*YOUR ASSIGNMENT:* Write out nothing but the lines from the one containing "Given: Repost the first Spaces tweet" through the last line below, both included, and without the pictures.

[Saved entries]
◇ ◇ ◇ ◇ ◇ ◇ ◇

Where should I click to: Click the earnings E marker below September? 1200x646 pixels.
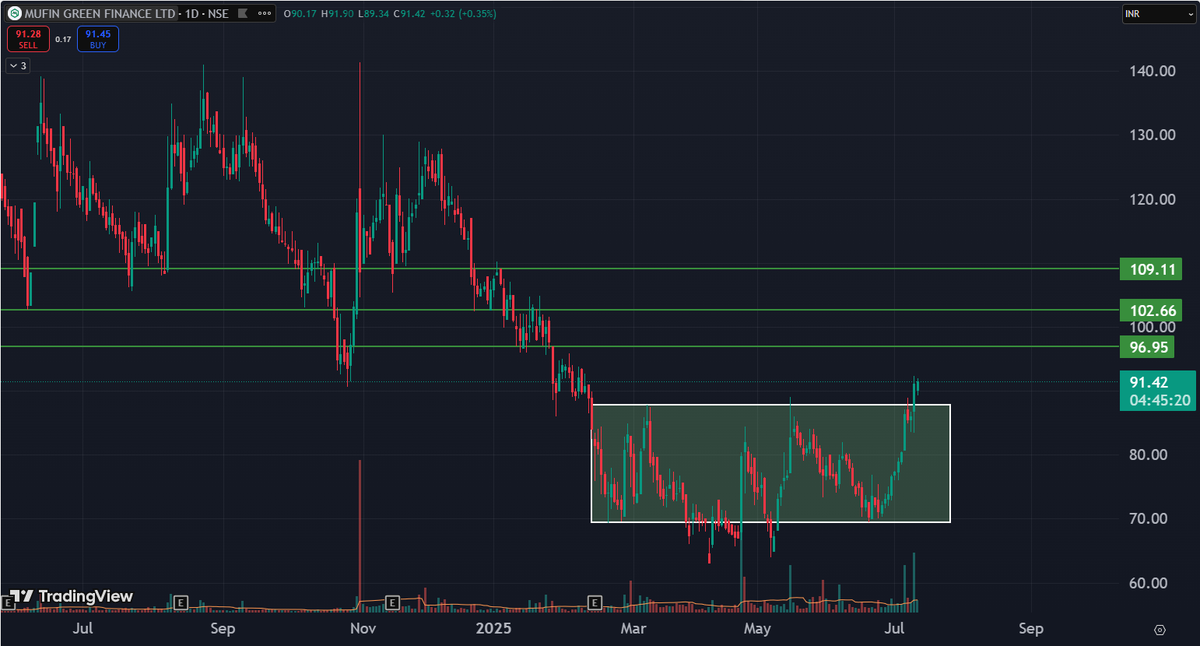coord(182,603)
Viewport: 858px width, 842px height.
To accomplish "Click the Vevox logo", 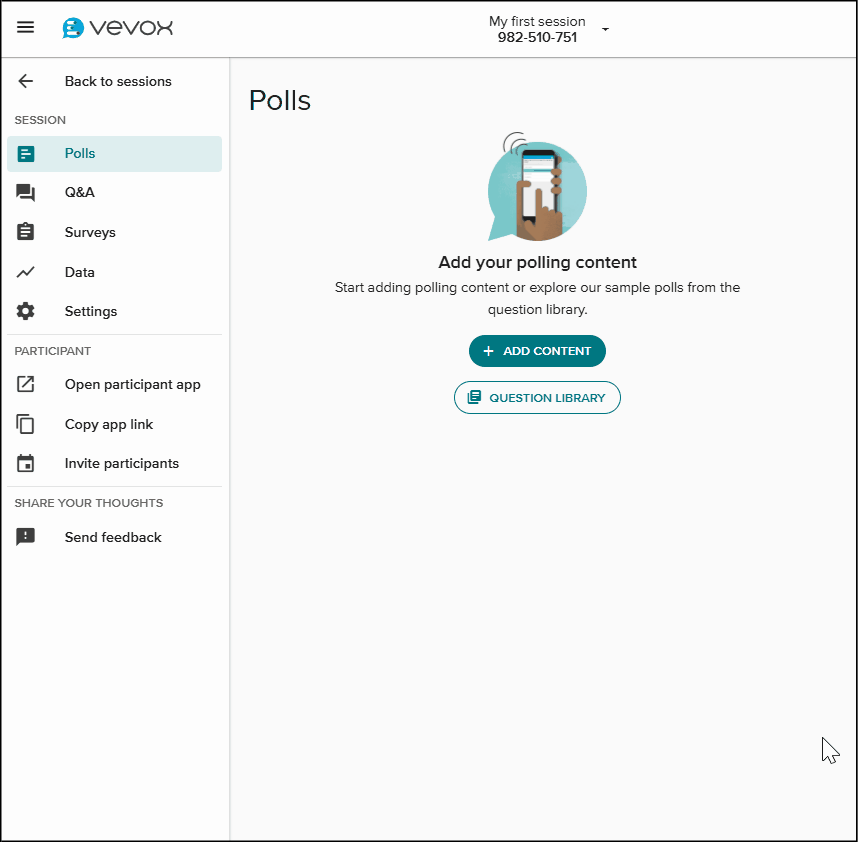I will coord(117,28).
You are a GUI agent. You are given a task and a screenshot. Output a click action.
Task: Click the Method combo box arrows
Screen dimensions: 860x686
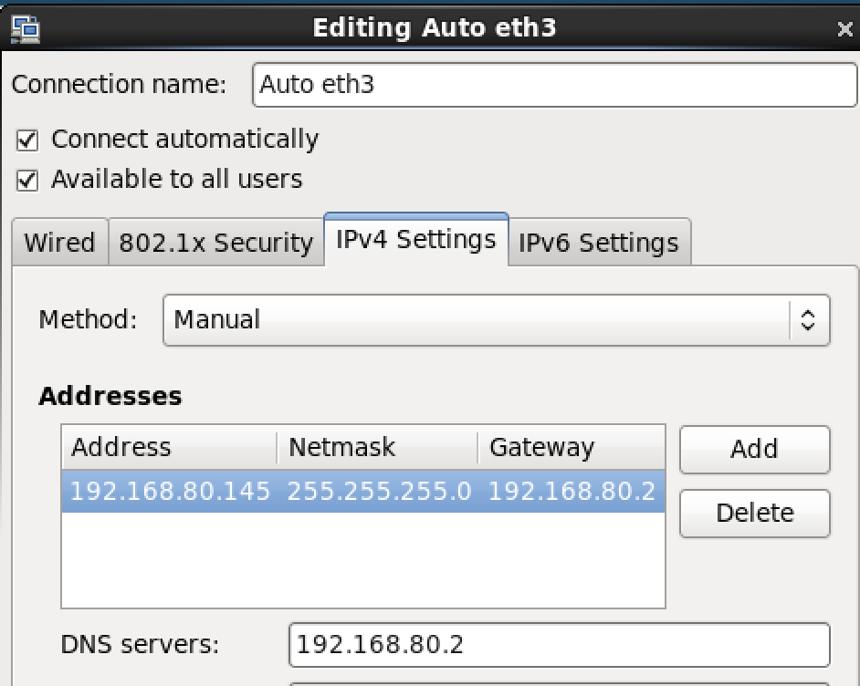pos(807,320)
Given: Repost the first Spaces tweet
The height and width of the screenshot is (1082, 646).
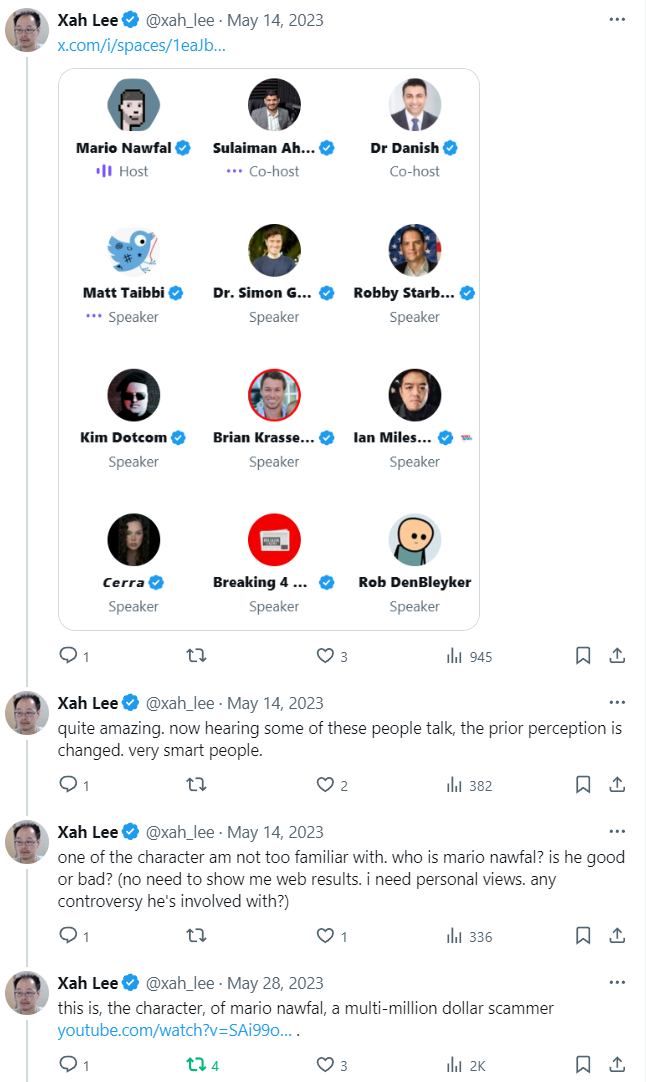Looking at the screenshot, I should tap(197, 656).
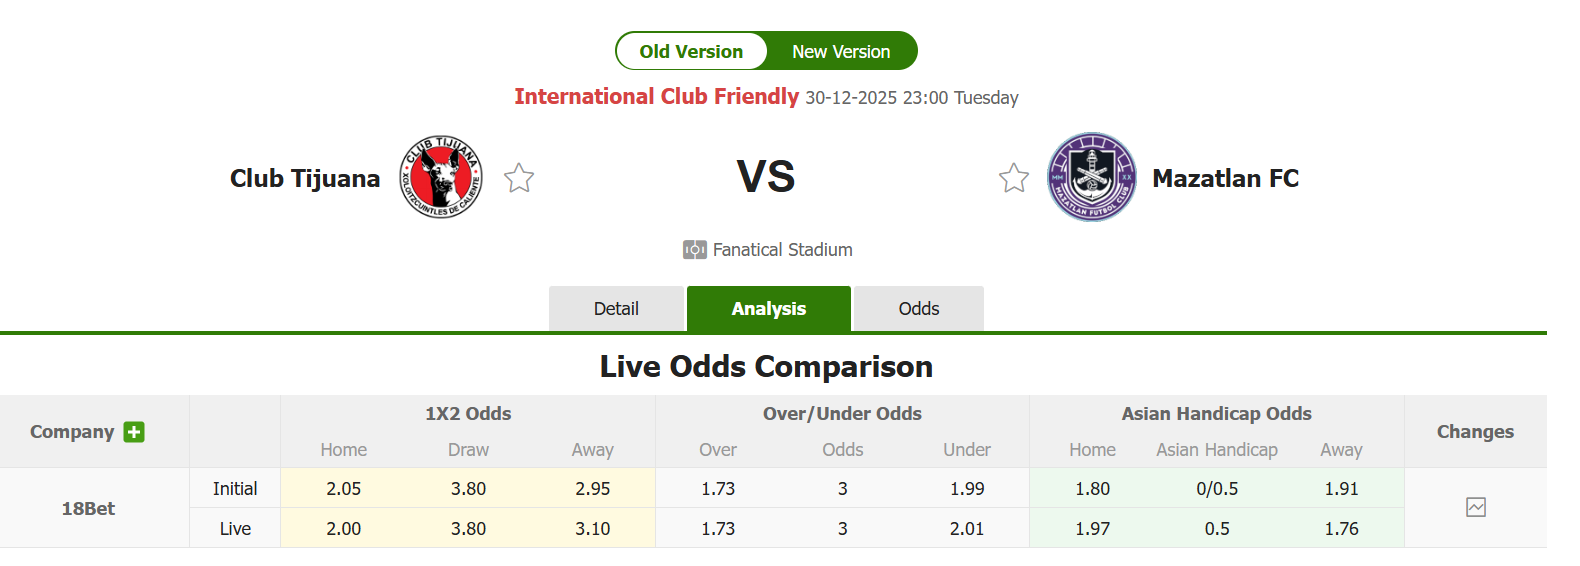The image size is (1580, 566).
Task: Click the green plus icon beside Company
Action: [x=134, y=432]
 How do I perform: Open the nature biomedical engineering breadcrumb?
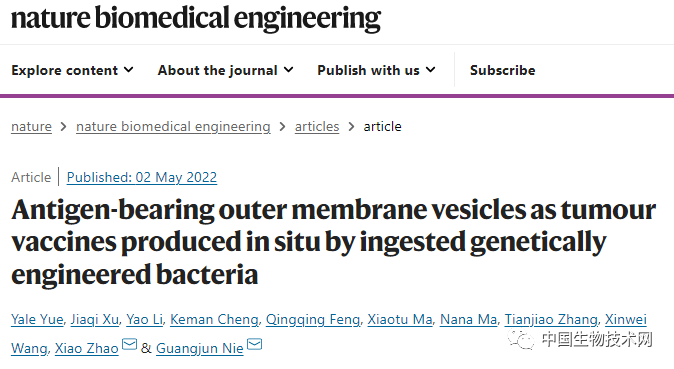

◇ ◇ ◇ ◇ ◇ ◇ ◇

*REPLY TO THE EXERCISE:*
Given: Repost the first Spaces tweet
The height and width of the screenshot is (1082, 646).
Looking at the screenshot, I should tap(197, 656).
The image size is (1580, 566).
Task: Click the green plus icon beside Company
Action: [x=134, y=432]
 How do I perform: Open the nature biomedical engineering breadcrumb?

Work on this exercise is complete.